Just a few miles south of Minneapolis, along the final bends of the Minnesota River, large sections of a national wildlife refuge are under water.
The old and failing culverts in the Minnesota Valley National Wildlife Refuge can no longer keep up with the increasing rainfall, erosion and intensive draining systems that have caused the river to flow at twice its historical strength. The floods are drowning out native plants and habitats needed by birds and migrating waterfowl, as well as closing some of the hiking trails and bird-watching and hunting land used by about 300,000 visitors a year.
The U.S. Army Corps of Engineers and the U.S. Fish and Wildlife Service will begin a $4.1 million project this summer to build and replace a series of culverts and structures to lower water levels in the refuge.
The work, which will take about two years to complete, will help restore a wide variety of vegetation critical to migrating birds in a chain of ponds near Shakopee, Eden Prairie and Bloomington, said Eric Mruz, deputy refuge manager.
"Basically, we have lost the ability to manage water levels at several of these ponds and I honestly think that the flooding here is only going to get worse," Mruz said.
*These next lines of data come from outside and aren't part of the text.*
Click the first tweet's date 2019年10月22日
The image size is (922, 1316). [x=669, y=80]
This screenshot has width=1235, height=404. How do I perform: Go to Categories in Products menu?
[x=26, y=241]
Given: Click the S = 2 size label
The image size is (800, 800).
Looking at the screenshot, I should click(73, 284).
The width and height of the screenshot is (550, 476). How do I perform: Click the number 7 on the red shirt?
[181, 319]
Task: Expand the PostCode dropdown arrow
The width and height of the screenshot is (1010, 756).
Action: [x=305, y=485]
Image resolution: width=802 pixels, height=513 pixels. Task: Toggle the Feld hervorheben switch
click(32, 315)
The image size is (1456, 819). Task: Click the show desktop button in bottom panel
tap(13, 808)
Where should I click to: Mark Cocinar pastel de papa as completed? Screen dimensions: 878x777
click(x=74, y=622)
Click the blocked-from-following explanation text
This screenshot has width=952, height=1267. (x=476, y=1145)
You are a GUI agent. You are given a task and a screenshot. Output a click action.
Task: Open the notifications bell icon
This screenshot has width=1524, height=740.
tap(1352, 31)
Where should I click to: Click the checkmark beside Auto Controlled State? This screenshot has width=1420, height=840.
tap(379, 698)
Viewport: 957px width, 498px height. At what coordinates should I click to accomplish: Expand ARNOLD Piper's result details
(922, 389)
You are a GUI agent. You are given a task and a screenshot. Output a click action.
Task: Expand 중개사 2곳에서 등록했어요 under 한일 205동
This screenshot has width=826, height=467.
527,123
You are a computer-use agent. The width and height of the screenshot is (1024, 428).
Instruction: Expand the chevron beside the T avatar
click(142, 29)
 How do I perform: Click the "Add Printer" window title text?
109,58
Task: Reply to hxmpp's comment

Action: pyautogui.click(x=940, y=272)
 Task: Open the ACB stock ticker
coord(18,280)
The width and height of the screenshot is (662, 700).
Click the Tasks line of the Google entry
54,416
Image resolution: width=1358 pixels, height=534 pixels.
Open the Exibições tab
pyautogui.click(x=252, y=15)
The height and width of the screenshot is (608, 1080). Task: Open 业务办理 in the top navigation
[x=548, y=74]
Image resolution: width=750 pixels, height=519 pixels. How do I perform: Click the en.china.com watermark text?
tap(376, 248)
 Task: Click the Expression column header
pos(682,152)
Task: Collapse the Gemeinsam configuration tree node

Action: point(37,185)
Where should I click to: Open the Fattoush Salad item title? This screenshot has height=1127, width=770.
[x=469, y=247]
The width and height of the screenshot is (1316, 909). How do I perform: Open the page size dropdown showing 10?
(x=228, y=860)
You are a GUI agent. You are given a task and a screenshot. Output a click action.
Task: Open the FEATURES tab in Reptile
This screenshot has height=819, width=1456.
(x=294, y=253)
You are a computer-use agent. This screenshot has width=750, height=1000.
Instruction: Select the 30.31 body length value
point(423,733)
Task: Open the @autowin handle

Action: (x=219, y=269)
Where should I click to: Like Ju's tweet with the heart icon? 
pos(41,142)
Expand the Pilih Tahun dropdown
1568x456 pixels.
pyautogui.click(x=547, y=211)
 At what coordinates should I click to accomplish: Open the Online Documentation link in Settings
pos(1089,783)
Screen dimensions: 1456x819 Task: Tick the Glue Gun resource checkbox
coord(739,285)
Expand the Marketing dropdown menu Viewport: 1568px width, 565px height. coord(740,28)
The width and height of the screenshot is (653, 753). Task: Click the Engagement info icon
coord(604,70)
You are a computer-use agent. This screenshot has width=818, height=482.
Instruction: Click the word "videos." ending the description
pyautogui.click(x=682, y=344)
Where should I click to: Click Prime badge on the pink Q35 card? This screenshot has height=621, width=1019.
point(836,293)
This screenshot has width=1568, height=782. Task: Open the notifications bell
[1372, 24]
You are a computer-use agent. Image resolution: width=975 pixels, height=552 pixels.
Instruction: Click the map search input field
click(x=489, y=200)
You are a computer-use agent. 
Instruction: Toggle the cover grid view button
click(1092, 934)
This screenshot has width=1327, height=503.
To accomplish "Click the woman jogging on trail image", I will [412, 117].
The refuge, which was created in the 1970s, is one of only a handful in the country located so close to a major urban area. It stretches along the last 70 miles or so of the Minnesota, from the city of Henderson to Bloomington, just before the river empties into the Mississippi River. It offers one of the rare spots in the Twin Cities where hikers can make it deep into the stillness of a marsh, or walk through one of the last remaining pockets of oak savanna in the state.
More than 50,000 ducks and geese stop in the refuge during spring and fall migrations, according to Audubon Minnesota, which lists the preserve as one of the state's most important bird areas. It's home to more than 260 different species of birds, at least 100 of which are known to nest there, according to the conservation group.
It's a marvel that such a sanctuary exists so close to the more than 4 million people who live in the area, said Robert Petzel, volunteer and president of the Minnesota Valley Refuge Friends organization.
It's home to miles of deep hiking and biking trails, rare trumpeter swans, tundra swans, bluebirds and flickers, he said.
"It's a wonderful place to get away from everything else might that might be going on," Petzel said.
Since the state largely shut down this spring because of the COVID-19 pandemic, the wildlife refuge has also become a refuge for families and hikers from across the metro area and the 14 counties the federal land touches.
What has long been more of a hidden gem is now receiving perhaps the most attention it has ever gotten from the public, Mruz said. In the months since the first cases of COVID-19 were found in Minnesota, the refuge has received about five times as many daily visitors as it had had in previous years.
But the increase in visitors comes as the hydrology of the Minnesota River has changed, according to the Army Corps and a number of federal and state studies.
The river's flow has more than doubled over the past decade, meaning water is rushing through with twice the force it did on average from 1950 to 2010. That's largely because the state is receiving more intense storms and rainfall than it has before, including last year, which went down as the wettest in Minnesota's history.
And over the past several decades, landowners in western and central Minnesota have drained more acres for row crops, funneling that water into the river and its tributaries.
The soft soil the Minnesota cuts through has always been prone to erosion. Now with the river's increased strength, the water is rapidly eating away its shoreline, doubling the width of the river in some segments and washing away homes and other structures.
The new drainage and water flow systems in the refuge were designed with the changing hydrology in mind, Mruz said.
"These structures are going to be big enough, we think, to handle that extra load of water," he said.